The legal authority for a parent to seek modification of a prior child custody award upon a showing of changed circumstances affecting a child since the last award raises a disturbing possibility of custody litigation throughout a child’s minority. Naturally, the stress and expense of multiple custody proceedings can prove overwhelming. To avoid endless returns to court upon every change of circumstance, judges and parents often seek to address anticipated future events in current custody rulings. Those rulings attempt to adjust custody or parenting time automatically when the anticipated events occur, without the need to file another custody action. As this article discusses though, Georgia law substantially limits a judge’s ability to grant “self-executing” changes in child custody.

A self-executing change of custody provision is one which allows for an automatic change in custody based on a future event without any additional judicial scrutiny.(1) Typical self-executing custody provisions include those which automatically change custody or parenting time: in the event a custodial parent relocates or remarries; at a child’s election upon reaching the age of fourteen; upon the child entering a designated school grade; or upon a therapist’s determination of custodial readiness.(2)

Under Georgia law, “any self-executing change of custody provision that fails to give paramount import to the child’s best interests in a change of custody as between parents must be stricken as violative of Georgia public policy.”(3) This statutorily-expressed public policy provides that the bests interests of the child control custody changes between parents.(4) The judge hearing an issue of custody between parents must “exercise discretion to look to and determine solely what is for the best interest of the child and what will best promote the child’s welfare and happiness and to make his or her award accordingly.”(5)

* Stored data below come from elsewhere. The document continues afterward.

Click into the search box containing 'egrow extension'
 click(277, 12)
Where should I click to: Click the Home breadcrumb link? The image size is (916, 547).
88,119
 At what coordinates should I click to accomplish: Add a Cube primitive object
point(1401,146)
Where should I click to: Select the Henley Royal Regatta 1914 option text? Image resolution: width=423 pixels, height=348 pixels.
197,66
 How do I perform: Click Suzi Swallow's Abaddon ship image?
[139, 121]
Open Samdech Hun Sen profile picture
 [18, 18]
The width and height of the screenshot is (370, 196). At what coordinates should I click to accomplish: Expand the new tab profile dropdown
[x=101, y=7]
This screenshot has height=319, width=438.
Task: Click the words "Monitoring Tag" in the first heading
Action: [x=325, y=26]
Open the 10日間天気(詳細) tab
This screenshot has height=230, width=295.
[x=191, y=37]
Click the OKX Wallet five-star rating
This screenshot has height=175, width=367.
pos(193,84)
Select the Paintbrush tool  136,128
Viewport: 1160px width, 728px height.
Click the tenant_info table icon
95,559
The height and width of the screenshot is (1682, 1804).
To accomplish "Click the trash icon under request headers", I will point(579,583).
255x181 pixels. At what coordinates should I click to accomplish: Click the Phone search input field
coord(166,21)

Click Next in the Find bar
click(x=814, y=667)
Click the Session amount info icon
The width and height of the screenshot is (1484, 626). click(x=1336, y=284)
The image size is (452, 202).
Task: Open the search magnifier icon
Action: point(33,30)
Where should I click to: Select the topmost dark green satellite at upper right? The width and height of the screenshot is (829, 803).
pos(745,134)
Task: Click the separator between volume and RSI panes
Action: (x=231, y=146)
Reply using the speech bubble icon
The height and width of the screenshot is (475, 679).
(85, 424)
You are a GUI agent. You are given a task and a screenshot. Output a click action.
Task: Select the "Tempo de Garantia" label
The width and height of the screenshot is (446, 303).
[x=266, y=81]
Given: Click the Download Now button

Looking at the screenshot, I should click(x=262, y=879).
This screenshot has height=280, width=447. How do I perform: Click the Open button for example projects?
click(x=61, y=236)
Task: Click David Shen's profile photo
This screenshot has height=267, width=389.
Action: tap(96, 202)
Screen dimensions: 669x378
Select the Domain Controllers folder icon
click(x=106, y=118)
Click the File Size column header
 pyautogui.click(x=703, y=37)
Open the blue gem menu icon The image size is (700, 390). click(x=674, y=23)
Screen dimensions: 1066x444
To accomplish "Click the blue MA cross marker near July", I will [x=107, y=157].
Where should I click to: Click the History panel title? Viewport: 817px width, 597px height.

An open-ended custody provision conditioned upon the occurrence of some future event that may never take place violates governing law, while a custody change coinciding with a planned event that will occur at a readily identifiable time may be valid.(6) As an example of the former, Georgia law precludes a self-executing change of custody provision that would automatically change physical custody in the event a parent moves to another location at some point in the future.(7) As an example of the latter, the law may allow a self-executing provision which automatically changes a visitation schedule upon the child reaching a designated school year, so long as the court makes its self-executing provision with consideration of the child’s best interests.(8) An automatic change of custody to the parent selected by a child upon reaching the age of fourteen also has been permitted.(9)

Rather than automatically changing custody on a triggering event such as relocation or remarriage, a trial court instead must exercise its discretion concerning a change in custody in light of the child’s best interests evaluated at the time of the proposed change.(10) Any self-executing provision that creates an automatic change of custody based solely on a parent’s relocation, remarriage, or other conditional event, without regard to the child’s best interests at the time of the change, must be rejected.(11) Thus, for example, a self-executing change in custody eighteen months after the custody order, without any determination whether the custody change is in the best interest of the child at the time the change would automatically occur, has been held invalid.(12) Self-executing changes in visitation upon completion of a designated period of therapy or the therapist’s favorable determination also have been held invalid for similar reasons.(13)


(1) Scott v. Scott, 276 Ga. 372, 373, 578 S.E.2d 876 (2003). (2) See Id.; Weaver v. Jones, 260 Ga. 493, 396 S.E.2d 890 (1990); Hardin v. Hardin, 338 Ga.App. 541, 790 S.E.2d 546 (2016); and Lester v. Boles, 335 Ga.App. 891, 782 S.E.2d 53 (2016). (3) Dellinger v. Dellinger, 278 Ga. 732, 609 S.E.2d 331 (2004), citing Scott, supra, 276 Ga. at 375. (4) O.C.G.A. § 19-9-3(a)(2); and Scott, supra, 276 Ga. at 373, 375. (5) O.C.G.A. § 19-9-3(a)(2). (6) Durden v. Anderson, 338 Ga.App. 565, 567(2), 790 S.E.2d 818 (2016), citing Lester v. Boles, 335 Ga.App. 891, 893(1), 782 S.E.2d 53 (2016). (7) Gallo v. Kofler, 289 Ga. 355, 356(1), 711 S.E.2d 687 (2011), citing Scott, supra, 276 Ga. at 374. (8) Durden, supra, 338 Ga.App. at 567(2). (9) Hardin, supra, 338 Ga.App. at 543(1), citing Weaver v. Jones, 260 Ga. 493, 396 S.E.2d 890 (1990), and Pearce v. Pearce, 244 Ga. 69, 257 S.E.2d 904 (1979). (10) Bankston v. Warbington, 332 Ga. App. 29, 34(2), 771 S.E.2d 726 (2015). (11) Scott, supra, 276 Ga. at 374; and Hardin, supra, 338 Ga.App. at 544(1). (12) Bankston v. Warbington, 332 Ga. App. 29, 34-35(2), 771 S.E.2d 726 (2015). (13) Johnson v. Johnson, 290 Ga. 359, 359–60, 721 S.E.2d 92 (2012); and Hardin, supra, 338 Ga.App. at 543-546(1).